神田連雀亭ワンコイン寄席20

今年に入ってもたびたび神田連雀亭ワンコイン寄席に出向いている。
新年に行って、3人とも「笑ってください」を不用意にマクラ・前説で使った席は大外れ。
次は、トリ(笑福亭希光)だけ当たり。でも、トリが良ければ満足。
それから、2席続けて3人とも当たり。

こうなると、調子に乗ってまた行きたくなる。
3人当たりでなくても別にいい。トリの人がよくて、あとが普通でもいい。
たまに地雷が埋まっていて、よかった人を潰してマイナスに持っていくこともあるが。

先に亀戸梅屋敷寄席のことを書いたが、この前にも神田連雀亭に行った。
出す順序が違うのは、期待の連雀亭がもうひとつだったから。
といっても、今回の噺家3名、しばらく避けるとか、もう聴かないということはまったくない。
でもブログのネタにするには躊躇する、中途半端なデキ。
ただ、私のメモ代わりに一日使って書いておく。

竹千代 / 薬違い
昇市  / 風呂敷
一刀  / 犬の目

順序変更でトップバッターは桂竹千代さん。
前回圧巻の「五人廻し」を聴いて、今回期待していた。
だが、口調が張り詰め過ぎる点が、トップバッターに合わないのだろうか?
聞き手に緊張感を与える喋り方がいいのだが、いきなりだとどうも。なにごとも、急いですると相手に不満が残るでしょう。
噺自体は大変珍しい、イモリの黒焼きの一席。
上方落語の「いもりの黒焼き」(惚れ薬の掛かった米俵に追いかけられる噺)かと思ったのだが、違うのだな。
珍しい噺は好きなのだが、どうも珍しいだけだったような。
といって、完成度が低かったわけではないのだけど。
後援会と四万温泉に行ったマクラは面白かったが。

春風亭昇市さんは前説を、高座に座ってやってしまうというチョンボをして笑われる。本当は高座の脇でするのだ。
そんなせっかくの楽しいハプニング、活きてない気がする。
前回も聴いた、桂しん乃さんのマクラ。なぜか切れ味に欠けていた。
歌丸師の思い出を語るが、「新横浜」と言わなければいけないのに「横浜駅」と間違えていた。
間違えてもいいのだけど、本人にアウェイ感が強くうろたえ気味だったのかなと。
そして本編、風呂敷って改めて難しいんだなあと思う。
この人を前回聴いたとき、「宮戸川」の、叔父さん夫婦が上手いので感心したのだけど、このアニイのほうには、年季は感じられない。
噺にはかなり工夫があった。女房が帰ったあと、アニイが自分のところのおかみさんに対して「女三界に家なし」を講釈している。

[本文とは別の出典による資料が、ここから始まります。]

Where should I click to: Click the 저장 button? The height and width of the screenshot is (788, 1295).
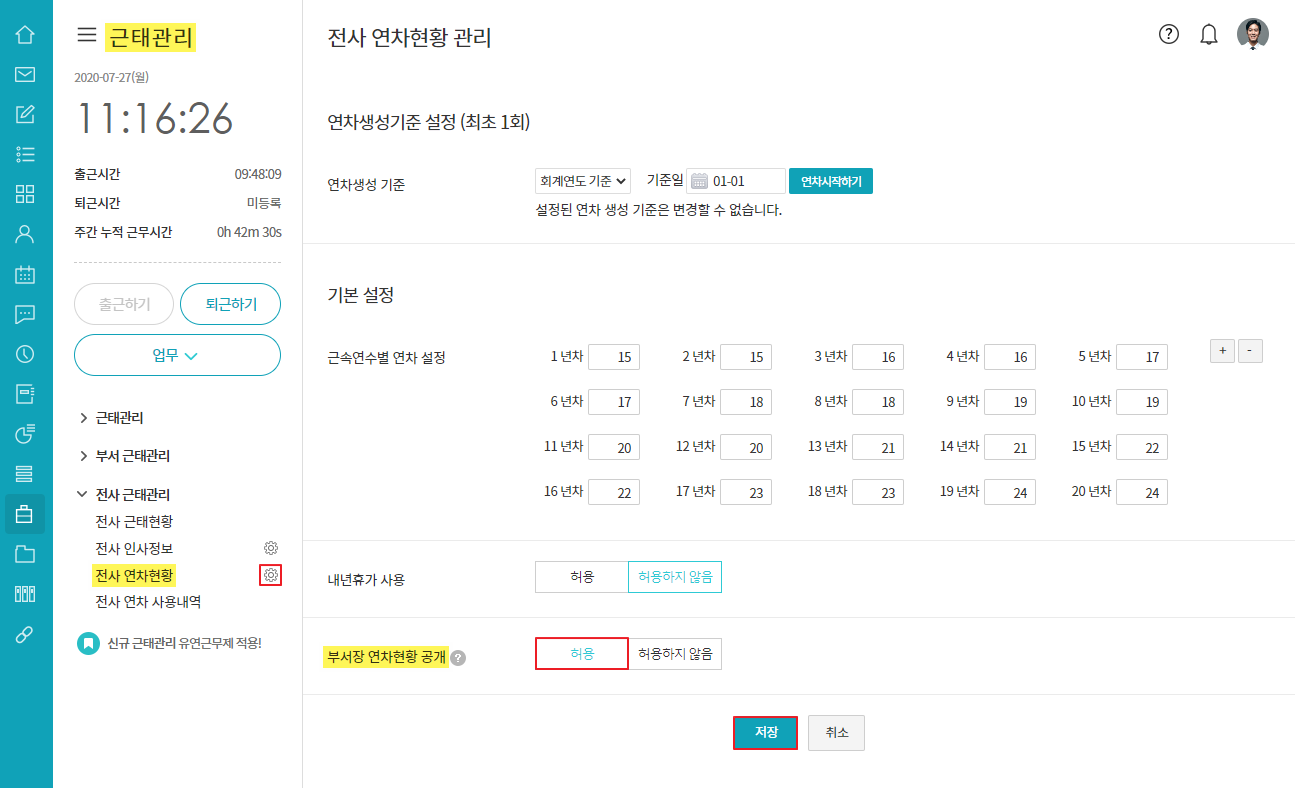tap(765, 733)
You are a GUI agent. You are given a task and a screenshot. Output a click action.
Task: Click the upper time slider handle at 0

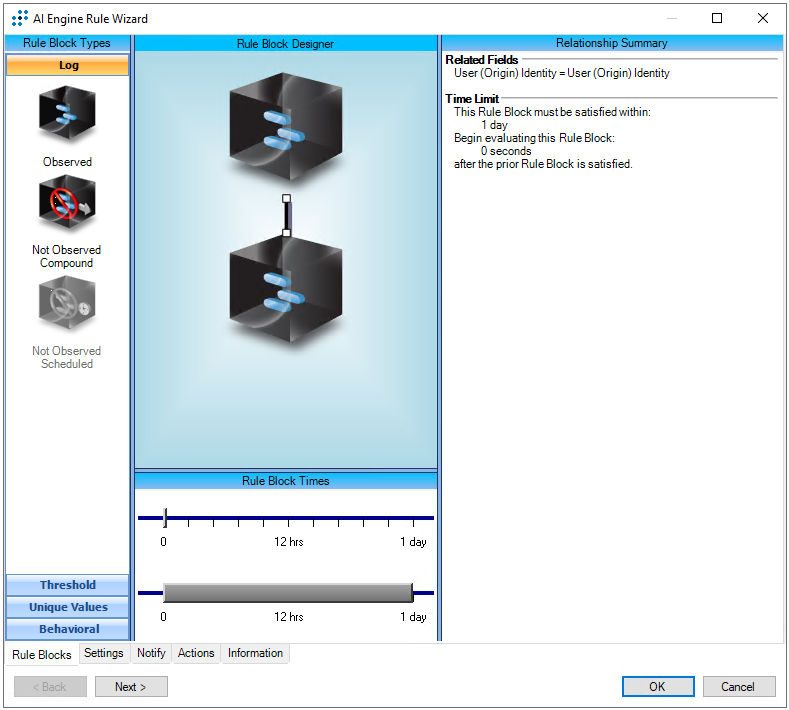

トリは春風一刀さん。犬のマクラから、犬の目を。元犬かと思った。こんな構成あるのかな?
とぼけてて面白いのだけど、トリにしてはごく軽い。
ただし、これはやり過ぎた昇市さんにも責任があると思う。一刀さんの残り時間が10分なかったのだ。
短い時間で、きっちり10分強でハネた一刀さんは偉いと思う。
先生も患者も地に足の付いていない感じは好きだ。トップバッターならかなりいいデキだったと思うのだが。

ひとりひとりは決して悪くなくて次に期待するけども、チームプレイに失敗した感じの日でした。